Erstens: Die erkenntnisleitenden Interessen des Buches von O. erinnern mich an zwei Positionen, an die von Teilhard de Chardin und an die von Ernst Anrich ("Moderne Physik und Tiefenpsychologie. Zur Einheit der Wirklichkeit und damit der Wissenschaft", Stuttgart 1963). Sicher gibt es heute neue Einsichten der Naturwissenschaften, die O. berücksichtigt. Trotzdem empfinde ich es als Defizit, dass ältere Versuche, in diesen Bereichen Synthesen zu finden, nicht berücksichtigt werden; ein Vergleich wäre sinnvoll.
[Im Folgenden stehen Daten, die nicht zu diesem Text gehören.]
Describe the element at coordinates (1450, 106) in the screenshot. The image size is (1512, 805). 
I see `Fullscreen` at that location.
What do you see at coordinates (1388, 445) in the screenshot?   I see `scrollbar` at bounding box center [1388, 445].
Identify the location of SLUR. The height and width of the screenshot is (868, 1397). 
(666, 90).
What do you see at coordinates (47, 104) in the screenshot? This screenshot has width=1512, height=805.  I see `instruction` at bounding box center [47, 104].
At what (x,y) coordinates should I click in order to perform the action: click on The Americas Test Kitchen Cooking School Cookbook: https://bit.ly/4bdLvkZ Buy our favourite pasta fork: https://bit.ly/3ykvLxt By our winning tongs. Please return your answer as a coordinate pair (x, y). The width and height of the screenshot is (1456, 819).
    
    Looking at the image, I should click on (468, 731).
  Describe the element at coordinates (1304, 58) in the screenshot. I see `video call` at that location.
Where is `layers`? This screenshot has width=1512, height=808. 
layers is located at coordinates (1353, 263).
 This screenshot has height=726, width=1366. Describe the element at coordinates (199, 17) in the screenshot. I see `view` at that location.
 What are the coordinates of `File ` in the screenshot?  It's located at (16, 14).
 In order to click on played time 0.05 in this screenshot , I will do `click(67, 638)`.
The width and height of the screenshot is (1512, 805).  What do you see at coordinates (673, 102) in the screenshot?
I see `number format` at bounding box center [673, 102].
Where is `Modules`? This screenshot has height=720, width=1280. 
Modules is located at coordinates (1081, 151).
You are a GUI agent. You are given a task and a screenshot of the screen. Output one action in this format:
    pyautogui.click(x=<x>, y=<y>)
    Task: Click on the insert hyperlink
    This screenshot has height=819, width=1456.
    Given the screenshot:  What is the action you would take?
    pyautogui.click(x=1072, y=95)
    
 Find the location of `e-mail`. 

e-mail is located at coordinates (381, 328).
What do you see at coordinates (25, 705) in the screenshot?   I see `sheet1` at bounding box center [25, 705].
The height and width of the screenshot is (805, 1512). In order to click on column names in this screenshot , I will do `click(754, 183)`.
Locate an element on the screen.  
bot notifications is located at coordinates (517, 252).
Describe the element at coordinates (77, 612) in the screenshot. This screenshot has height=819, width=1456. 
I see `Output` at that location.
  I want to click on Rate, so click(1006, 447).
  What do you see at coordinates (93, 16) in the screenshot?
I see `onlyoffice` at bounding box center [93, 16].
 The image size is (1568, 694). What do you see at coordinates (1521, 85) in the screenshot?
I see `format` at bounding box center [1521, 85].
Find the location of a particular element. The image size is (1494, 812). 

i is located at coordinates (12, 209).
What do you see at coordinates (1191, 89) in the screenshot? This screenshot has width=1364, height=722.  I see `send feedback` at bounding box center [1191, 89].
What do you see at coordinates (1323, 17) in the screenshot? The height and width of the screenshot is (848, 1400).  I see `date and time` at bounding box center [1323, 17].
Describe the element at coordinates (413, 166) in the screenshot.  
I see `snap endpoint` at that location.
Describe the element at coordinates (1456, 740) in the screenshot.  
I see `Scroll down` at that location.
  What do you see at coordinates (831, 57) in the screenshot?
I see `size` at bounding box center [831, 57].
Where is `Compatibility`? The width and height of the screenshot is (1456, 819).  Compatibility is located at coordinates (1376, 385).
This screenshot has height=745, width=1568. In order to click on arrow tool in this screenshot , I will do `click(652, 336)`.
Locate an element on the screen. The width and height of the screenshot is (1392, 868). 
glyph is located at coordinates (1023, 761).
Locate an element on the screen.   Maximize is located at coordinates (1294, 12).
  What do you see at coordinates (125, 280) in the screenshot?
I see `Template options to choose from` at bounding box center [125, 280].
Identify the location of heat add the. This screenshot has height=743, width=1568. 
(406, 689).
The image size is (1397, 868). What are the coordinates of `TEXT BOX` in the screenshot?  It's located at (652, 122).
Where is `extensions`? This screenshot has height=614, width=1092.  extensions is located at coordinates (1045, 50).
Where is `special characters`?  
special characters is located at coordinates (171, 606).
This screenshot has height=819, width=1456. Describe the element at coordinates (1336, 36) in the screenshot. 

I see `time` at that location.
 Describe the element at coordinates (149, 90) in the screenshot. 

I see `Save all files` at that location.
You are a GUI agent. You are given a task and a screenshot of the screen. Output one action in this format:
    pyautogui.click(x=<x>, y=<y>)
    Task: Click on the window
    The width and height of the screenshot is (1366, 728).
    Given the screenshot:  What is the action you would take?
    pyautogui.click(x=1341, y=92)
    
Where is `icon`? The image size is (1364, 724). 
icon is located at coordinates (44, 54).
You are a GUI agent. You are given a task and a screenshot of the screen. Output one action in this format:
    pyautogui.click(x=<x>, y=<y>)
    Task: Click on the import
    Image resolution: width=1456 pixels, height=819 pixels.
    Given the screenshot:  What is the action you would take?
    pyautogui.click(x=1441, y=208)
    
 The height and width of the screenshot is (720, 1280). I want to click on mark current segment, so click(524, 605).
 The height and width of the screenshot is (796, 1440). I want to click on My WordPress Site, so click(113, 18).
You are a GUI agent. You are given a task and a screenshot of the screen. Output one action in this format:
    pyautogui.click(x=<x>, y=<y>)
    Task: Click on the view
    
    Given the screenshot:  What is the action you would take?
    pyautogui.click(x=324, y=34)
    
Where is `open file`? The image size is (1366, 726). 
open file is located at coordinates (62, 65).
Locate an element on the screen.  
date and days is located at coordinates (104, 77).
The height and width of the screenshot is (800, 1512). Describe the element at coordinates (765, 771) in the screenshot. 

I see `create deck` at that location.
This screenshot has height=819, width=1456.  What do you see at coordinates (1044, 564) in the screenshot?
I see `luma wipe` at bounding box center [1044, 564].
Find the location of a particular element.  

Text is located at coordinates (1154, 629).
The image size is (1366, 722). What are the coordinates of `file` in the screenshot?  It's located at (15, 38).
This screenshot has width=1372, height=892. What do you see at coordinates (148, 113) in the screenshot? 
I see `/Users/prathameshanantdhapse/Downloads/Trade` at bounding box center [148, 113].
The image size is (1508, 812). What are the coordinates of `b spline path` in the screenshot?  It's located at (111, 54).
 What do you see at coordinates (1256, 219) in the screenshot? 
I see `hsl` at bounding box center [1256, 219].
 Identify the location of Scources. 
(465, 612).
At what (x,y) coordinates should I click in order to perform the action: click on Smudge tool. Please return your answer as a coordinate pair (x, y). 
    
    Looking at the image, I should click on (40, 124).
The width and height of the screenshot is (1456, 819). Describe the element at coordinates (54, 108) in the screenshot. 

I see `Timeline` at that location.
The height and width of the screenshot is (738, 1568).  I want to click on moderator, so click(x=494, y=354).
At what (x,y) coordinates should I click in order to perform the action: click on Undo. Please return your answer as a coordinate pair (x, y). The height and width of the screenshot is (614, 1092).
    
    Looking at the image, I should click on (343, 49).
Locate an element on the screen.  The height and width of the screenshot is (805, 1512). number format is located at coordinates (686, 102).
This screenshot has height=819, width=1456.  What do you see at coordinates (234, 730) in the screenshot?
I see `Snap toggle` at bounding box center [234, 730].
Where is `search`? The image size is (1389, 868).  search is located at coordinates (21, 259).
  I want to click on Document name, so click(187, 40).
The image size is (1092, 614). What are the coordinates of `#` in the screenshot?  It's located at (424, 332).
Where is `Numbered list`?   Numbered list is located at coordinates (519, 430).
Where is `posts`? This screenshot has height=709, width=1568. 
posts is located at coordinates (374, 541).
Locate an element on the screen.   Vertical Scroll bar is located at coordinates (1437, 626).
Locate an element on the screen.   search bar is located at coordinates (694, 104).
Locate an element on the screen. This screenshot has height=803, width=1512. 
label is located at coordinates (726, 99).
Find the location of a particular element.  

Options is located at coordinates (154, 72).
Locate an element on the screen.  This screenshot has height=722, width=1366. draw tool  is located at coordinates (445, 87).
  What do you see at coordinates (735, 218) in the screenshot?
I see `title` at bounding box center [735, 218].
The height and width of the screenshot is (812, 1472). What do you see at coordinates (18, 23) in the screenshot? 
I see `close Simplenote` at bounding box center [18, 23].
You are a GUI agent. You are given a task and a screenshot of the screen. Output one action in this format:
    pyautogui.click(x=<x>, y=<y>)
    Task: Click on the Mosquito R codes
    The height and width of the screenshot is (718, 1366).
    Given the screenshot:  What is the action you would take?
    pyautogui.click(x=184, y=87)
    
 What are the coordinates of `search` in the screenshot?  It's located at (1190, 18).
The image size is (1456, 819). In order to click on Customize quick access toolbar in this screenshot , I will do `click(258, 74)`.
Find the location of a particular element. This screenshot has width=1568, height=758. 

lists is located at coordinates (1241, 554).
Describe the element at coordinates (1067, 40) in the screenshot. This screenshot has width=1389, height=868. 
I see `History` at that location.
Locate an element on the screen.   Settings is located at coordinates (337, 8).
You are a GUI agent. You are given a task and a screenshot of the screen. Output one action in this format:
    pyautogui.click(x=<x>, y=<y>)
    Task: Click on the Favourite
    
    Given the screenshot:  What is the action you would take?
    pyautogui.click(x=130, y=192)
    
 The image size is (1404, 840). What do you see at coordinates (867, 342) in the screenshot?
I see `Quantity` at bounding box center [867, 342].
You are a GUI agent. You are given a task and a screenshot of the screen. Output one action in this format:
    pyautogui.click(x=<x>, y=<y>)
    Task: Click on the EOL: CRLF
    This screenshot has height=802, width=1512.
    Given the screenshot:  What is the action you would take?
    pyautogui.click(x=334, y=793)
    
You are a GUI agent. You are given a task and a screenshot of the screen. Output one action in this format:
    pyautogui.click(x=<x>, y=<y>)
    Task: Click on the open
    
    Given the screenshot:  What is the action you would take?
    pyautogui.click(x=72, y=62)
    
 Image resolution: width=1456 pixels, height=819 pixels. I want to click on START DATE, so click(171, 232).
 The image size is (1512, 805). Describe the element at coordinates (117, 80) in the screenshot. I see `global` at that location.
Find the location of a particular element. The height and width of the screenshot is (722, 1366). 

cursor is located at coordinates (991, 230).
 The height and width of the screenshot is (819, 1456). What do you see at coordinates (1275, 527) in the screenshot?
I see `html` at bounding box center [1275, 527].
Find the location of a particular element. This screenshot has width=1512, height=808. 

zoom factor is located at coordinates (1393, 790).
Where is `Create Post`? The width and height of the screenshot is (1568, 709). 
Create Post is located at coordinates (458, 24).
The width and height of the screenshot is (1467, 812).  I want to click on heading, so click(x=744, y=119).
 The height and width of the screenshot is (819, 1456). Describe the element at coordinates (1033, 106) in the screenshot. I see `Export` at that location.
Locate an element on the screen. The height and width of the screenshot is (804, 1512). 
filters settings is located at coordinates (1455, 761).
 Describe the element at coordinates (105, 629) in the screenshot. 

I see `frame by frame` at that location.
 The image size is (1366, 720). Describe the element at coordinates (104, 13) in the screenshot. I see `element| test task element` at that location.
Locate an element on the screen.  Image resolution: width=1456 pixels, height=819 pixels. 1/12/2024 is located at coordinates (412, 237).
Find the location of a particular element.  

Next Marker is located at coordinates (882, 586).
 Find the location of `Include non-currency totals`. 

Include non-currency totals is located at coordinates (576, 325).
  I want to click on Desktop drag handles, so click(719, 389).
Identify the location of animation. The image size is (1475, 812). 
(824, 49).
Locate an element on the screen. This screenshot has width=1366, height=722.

Dieser Vergleich könnte drei Problembereiche berücksichtigen: Die Konvergenz zwischen der biologischen Evolution und der Evolution des Bewusstseins, die Neudefinition des "Geistigen" in Bezug auf die Materie, den Punkt Omega im Sinne Teilhards, der die eschatologische Prägung der biblischen Botschaft integriert.

Zweitens: Die Aussagen von O. zur "Ethik" können einmal mehr individualistisch missverstanden werden, indem hier die eigentlichen gesellschaftlich-politischen Konkretionen nicht thematisiert werden; O. müsste m. E. deutlicher zeigen, welche gesellschaftlichen Implikationen Reifewege des Individuums haben. Ein Vorschlag: es wäre der sog. "erweiterte Armutsbegriff" im Rahmen heutiger Ethik zu berücksichtigen, der die "seelische Obdachlosigkeit" und die ökonomische Armut zusammensieht (vgl. W. Dirks [Hrsg.]: Gefahr ist. Wächst das Rettende auch? Befreiende Theologie für Europa, Salzburg 1991, 103 ff., 106). Damit werden u. a. folgende ethische Konkretionen berücksichtigt: der "Andere" (Fremde) als eigener Schatten, Triebstruktur und Gesellschaft, ökologische Herausforderung usw.

Drittens: Die Qualifikation der "Historisch-Kritischen Methode" der Theologie als ein "tödliches Virus" vermag nicht zu überzeugen; der Theologe empfindet sie als fundamentalistisch und als Rückfall hinter die Epoche der Aufklärung. Der Erkenntniswandel durch das Entmythologisierungsprogramm Bultmanns und die Verstehenstheorie Gadamers (mit dem sog. hermeneutischen Zirkel) ist irreversibel. Allerdings wäre - auch als Konsequenz der Argumente von O. - der Dialog zwischen Theologie und Tiefenpsychologie zu postulieren (vgl. K. Lüthi/K. N. Micskey [Hrsg.]: "Theologie im Dialog mit Freud und seiner Wirkungsgeschichte", Wien-Köln-Weimar 1991). Voraussetzung dieses Dialogs ist die Berücksichtigung des Unbewussten und seiner Wirkung auch in biblischen Texten und in allen Texten religiöser Traditionen. Einmal mehr möchte ich den mit Freud befreundeten protestantischen Pfarrer Oskar Pfister zitieren (wobei ich allerdings eine Kritik der orthodoxen Auffassung der Psychoanalyse voraussetze): "Die psychoanalytische Methode ist ein prachtvolles Mittel, die Religion zu läutern und zu fördern".